Akan kutinggalkan warisan abadi,

Semasa hidupku sebelum aku mati.” [“Sebelum Aku Mati”, ciptaan Gesang]

Kita tak pernah tahu, adakah Gesang sempat mengingat bait-bait lirik lagu ciptaannya itu sebelum Malaikat Maut datang menjemput. Lembut, bersama kian terbatasnya udara memasuki rongga dada. Ketiadaan hawa yang kemarin, Kamis [20/5/2010]  petang kemudian merenggut nyawa.

“Almarhum berpulang karena infeksi pernapasan. Itu membuat pasokan oksigen ke jantung dan paru-paru sangat berkurang,” kata Suryo Aribowo, salah seorang dokter yang menangani sakitnya.

Tetapi, dari senyum di wajah yang ditinggalkannya, kita berharap almarhum Gesang memang mengingatnya. Barangkali saja, dalam sekitar sepekan sakitnya, aneka rupa pengalaman masa lalu terlintas, membayang di benak. Yang melahirkan senyum pertanda kepuasan seorang hamba atas amanat kehidupan yang tunai tuntas. Senyum bangga akan pemenuhan janji, “Akan kutinggalkan warisan abadi.”

Barangkali, senyum itu pun merupakan ungkapan terima kasih atas kesempatan kedua yang diberikan Illahi. Kita tahu, di masa kanak-kanak ia bernama Sutadi. Ringkih, sakit-sakitan, dan sempat hampir mati. Hingga kemudian kedua orang tuanya, mendiang Martodihardjo dan Sumidah, sepakat mengganti namanya. Gesang Martohartono. Gesang, kita tahu, dalam bahasa Jawa halus berarti kehidupan. Dan, karena pemberian nama merupakan doa, al ismu ad-du’a, kehendak yang dipanjatkan kedua orang tua yang penuh kasih itu pun dijawab-Nya kemarin. Gesang berpulang setelah 93 tahun mengemban amanat kehidupan.

Bahkan, bukankah jawaban Tuhan itu lebih dari yang mereka harapkan? Kanak-kanak Sutadi itu tak hanya mengenyam hidup nyaris seabad lamanya. Gesang, sebagaimana namanya, barangkali bisa terhayatkan lebih lama lagi. Lama, sepanjang orang masih mendengar alunan “Bengawan Solo”, “Jembatan Merah”, dan 42 tembang lain ciptaannya. Sejauh lidah murid-murid dan para pelajar masih mengucapkan namanya dari bacaan mereka di buku-buku.

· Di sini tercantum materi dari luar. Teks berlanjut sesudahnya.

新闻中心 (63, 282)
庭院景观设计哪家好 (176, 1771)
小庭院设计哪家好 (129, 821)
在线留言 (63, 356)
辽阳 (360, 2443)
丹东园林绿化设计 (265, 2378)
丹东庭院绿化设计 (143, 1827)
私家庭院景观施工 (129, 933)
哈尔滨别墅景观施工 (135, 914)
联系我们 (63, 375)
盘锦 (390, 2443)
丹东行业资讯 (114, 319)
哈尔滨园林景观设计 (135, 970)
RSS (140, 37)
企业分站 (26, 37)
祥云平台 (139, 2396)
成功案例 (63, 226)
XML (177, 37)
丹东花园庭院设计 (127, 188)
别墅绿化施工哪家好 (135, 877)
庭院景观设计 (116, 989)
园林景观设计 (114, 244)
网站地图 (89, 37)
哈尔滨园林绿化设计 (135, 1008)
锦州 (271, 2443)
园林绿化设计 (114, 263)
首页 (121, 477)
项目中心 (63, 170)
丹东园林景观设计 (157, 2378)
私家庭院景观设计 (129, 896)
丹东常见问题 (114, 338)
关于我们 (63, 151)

Sepanjang apa? Kita tak tahu. Karena kalaupun di negeri ini “Bengawan Solo” kian jarang didendangkan, lagu yang telah diterjemahkan ke dalam 13 bahasa itu mungkin masih mengalun di sana. Mungkin di sebuah dusun di Sapporo, Jepang, atau kemah-kemah para nomaden Mongol. Atau, bahkan di kota tua penuh cerita, seperti Amsterdam.

Bila kita percaya hikayat, bahwa kilasan kehidupan seseorang datang menjelang kepergian abadinya, mungkin senyum Gesang itu terlontar untuk menertawakan romantisme masa mudanya. Barangkali senyum itu datang saat Gesang teringat akan selembar sapu tangan. Sehelai selampai pemberian kekasih yang sampai memaksanya menciptakan lagu, “Sapu Tangan”. Sebuah harian mencatat pengakuan mendiang bahwa sapu tangan itu tetap disimpannya hingga wawancara kurang dari lima tahun lalu itu tergelar. Lihatlah, betapa Gesang sangat menghargai momen-momen perjumpaan. Menghargai setiap detik kehidupan. “Sekali ku hidup, sekali ku mati“.

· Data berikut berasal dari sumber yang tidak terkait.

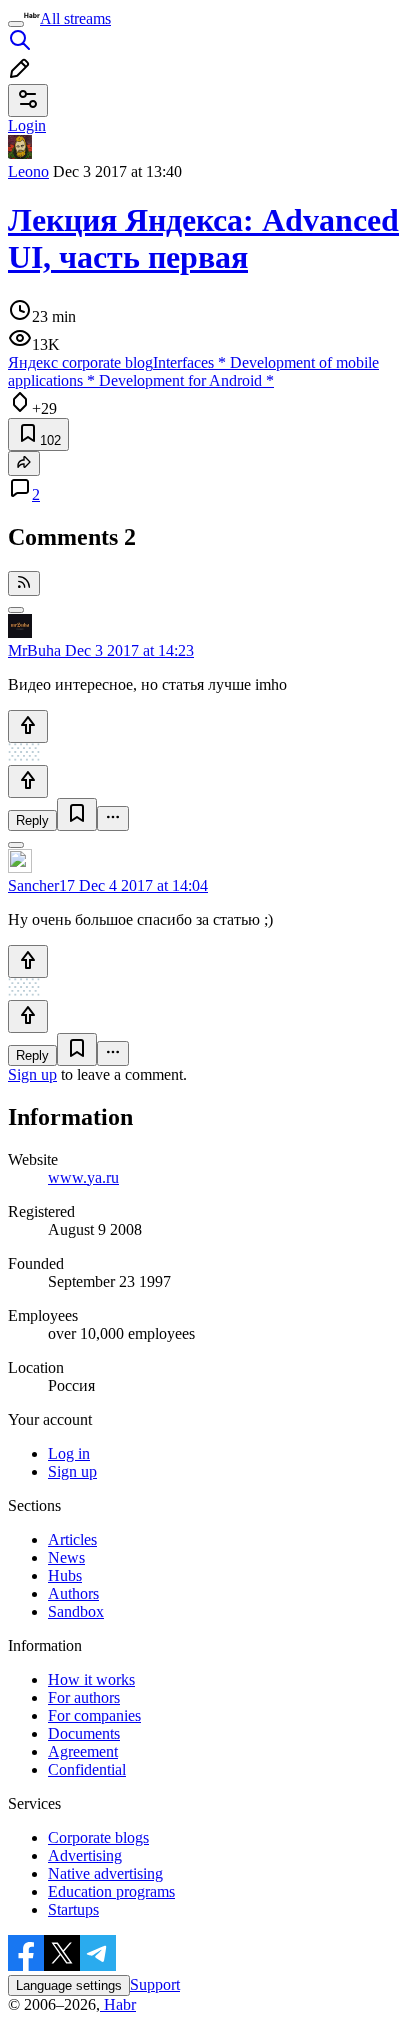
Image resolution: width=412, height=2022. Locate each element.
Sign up (32, 1074)
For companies (94, 1715)
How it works (91, 1679)
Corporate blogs (98, 1837)
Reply (32, 820)
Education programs (111, 1891)
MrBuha (34, 650)
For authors (84, 1697)
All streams (75, 18)
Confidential (87, 1769)
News (66, 1557)
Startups (73, 1909)
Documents (84, 1733)
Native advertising (105, 1873)
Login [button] (27, 125)
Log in (69, 1453)
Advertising (85, 1855)
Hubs (65, 1575)
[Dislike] (28, 781)
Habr (118, 2004)
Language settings (69, 1985)
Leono (28, 171)
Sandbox (76, 1611)
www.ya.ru (83, 1177)
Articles (72, 1539)
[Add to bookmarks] (77, 814)
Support (155, 1984)
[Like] (28, 726)
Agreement (83, 1751)
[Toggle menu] (16, 24)
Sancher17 (41, 885)
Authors (73, 1593)
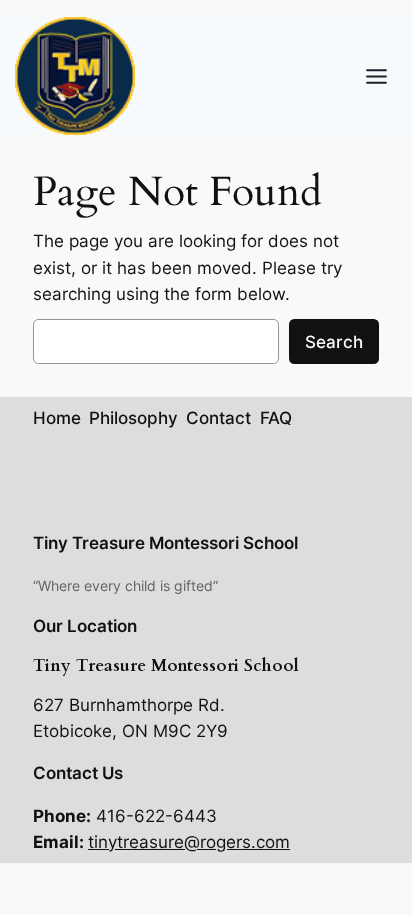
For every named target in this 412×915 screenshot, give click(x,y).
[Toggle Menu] (376, 76)
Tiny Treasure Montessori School (165, 543)
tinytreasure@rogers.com (189, 842)
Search (334, 342)
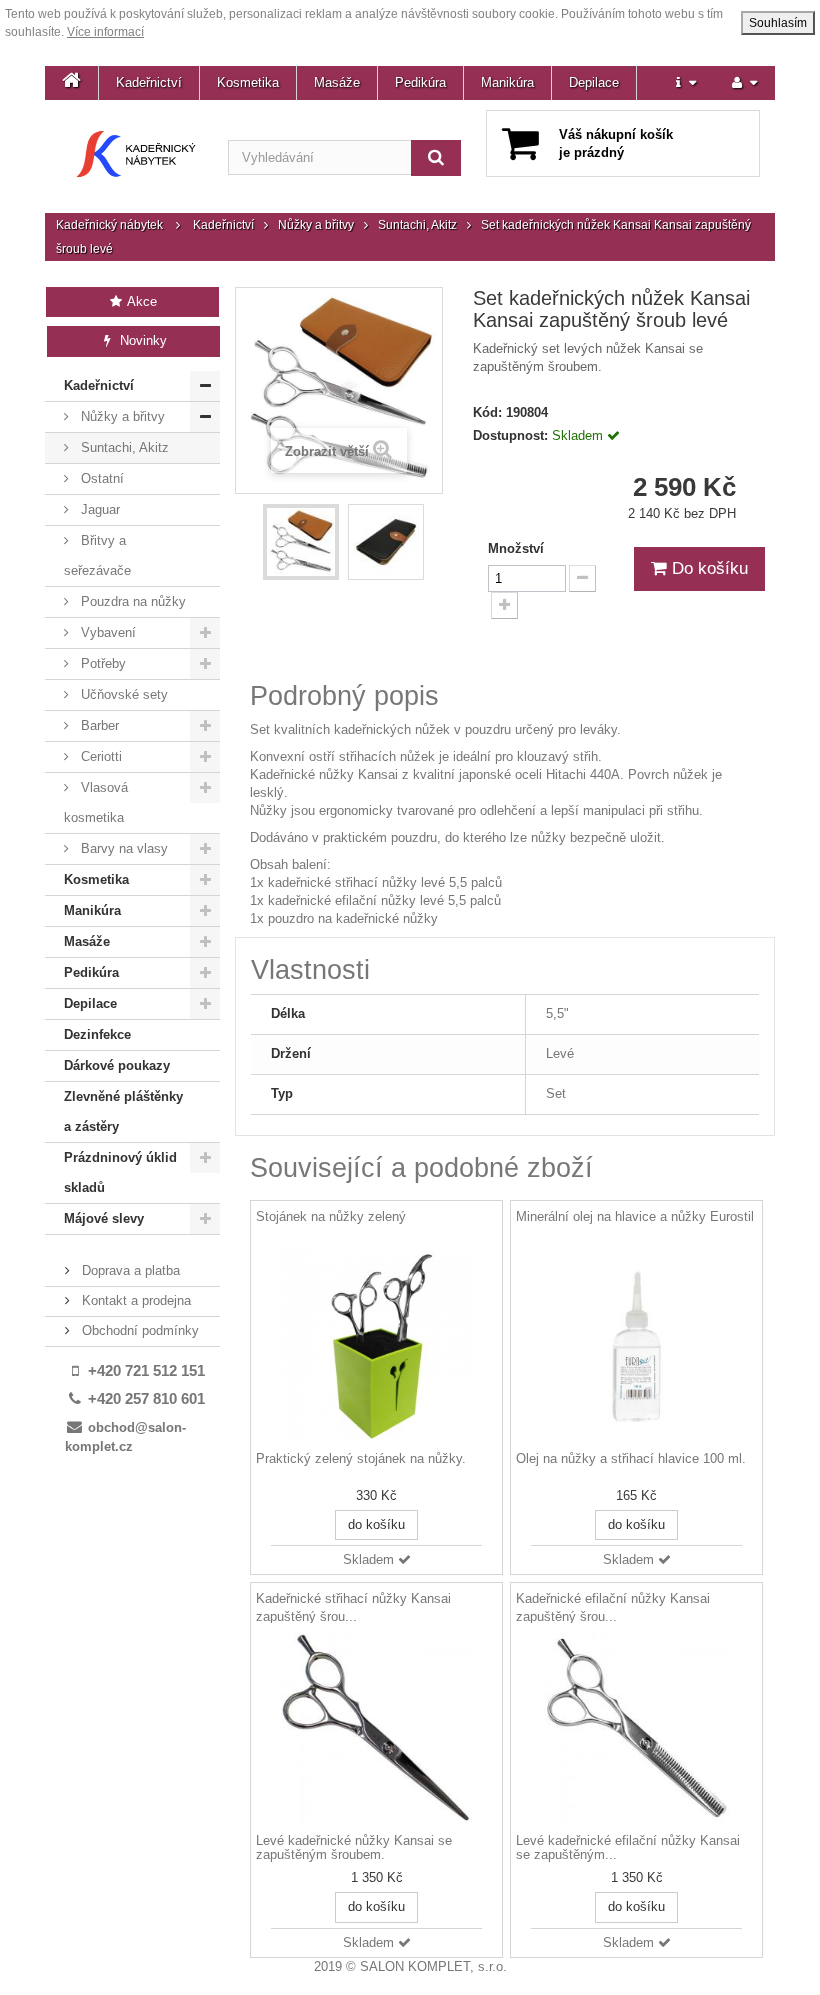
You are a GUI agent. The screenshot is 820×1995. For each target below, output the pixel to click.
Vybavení (106, 632)
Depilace (594, 82)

Gesang adalah cermin kesederhanaan. Kesederhanaan itu pun terlihat dari gayanya mencipta. Dengan pendidikan yang hanya kelas lima sekolah Ongko Loro, Gesang jangan terlalu diharap bisa menulis dengan notasi balok. Ia juga tak menguasai teori bermusik.

“Kalau mencipta, saya haya mengira-ngira dalam pikiran. Hanya liriknya yang saya tulis,” kata mendiang saat masih bisa berbicara lancar. Dari sana, baru dimintanya teman-teman satu grup, Orkes Keroncong Kembang Kacang, memainkan melodinya dengan alat musik. “Biasanya, dengan begitu semua lancar.”

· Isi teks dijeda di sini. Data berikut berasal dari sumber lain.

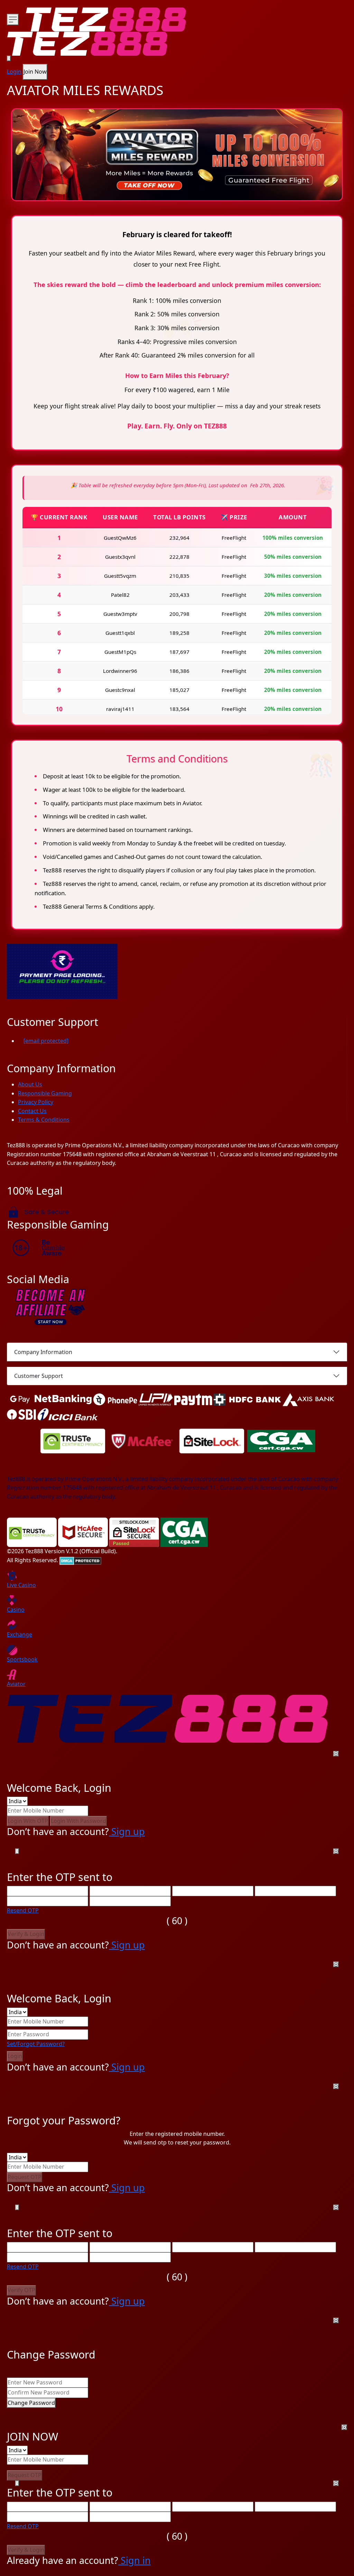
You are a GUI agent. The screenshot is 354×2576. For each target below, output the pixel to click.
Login (14, 71)
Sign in (134, 2560)
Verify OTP (21, 2290)
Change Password (31, 2403)
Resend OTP (23, 1910)
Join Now (35, 71)
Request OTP (24, 2177)
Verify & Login (26, 1934)
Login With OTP (28, 1821)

Kita tahu, hingga masa tuanya, kesederhanaan itu tak pernah lekang. Setelah lama tinggal di rumah warisan kedua orang tuanya, bahkan saat berkeluarga dan akhirnya bercerai pada 1962 lalu, baru pada 1984 Gesang memiliki rumah sendiri. Sebuah rumah mungil di Kompleks Perumnas Palur, Solo, pemberian wali kota Surakarta saat itu. Rumah itu ditinggalinya hingga 2004, sampai usia tua membuatnya harus tinggal bersama keponakannya di Jl Bedoyo 5, Kemlayan, Solo.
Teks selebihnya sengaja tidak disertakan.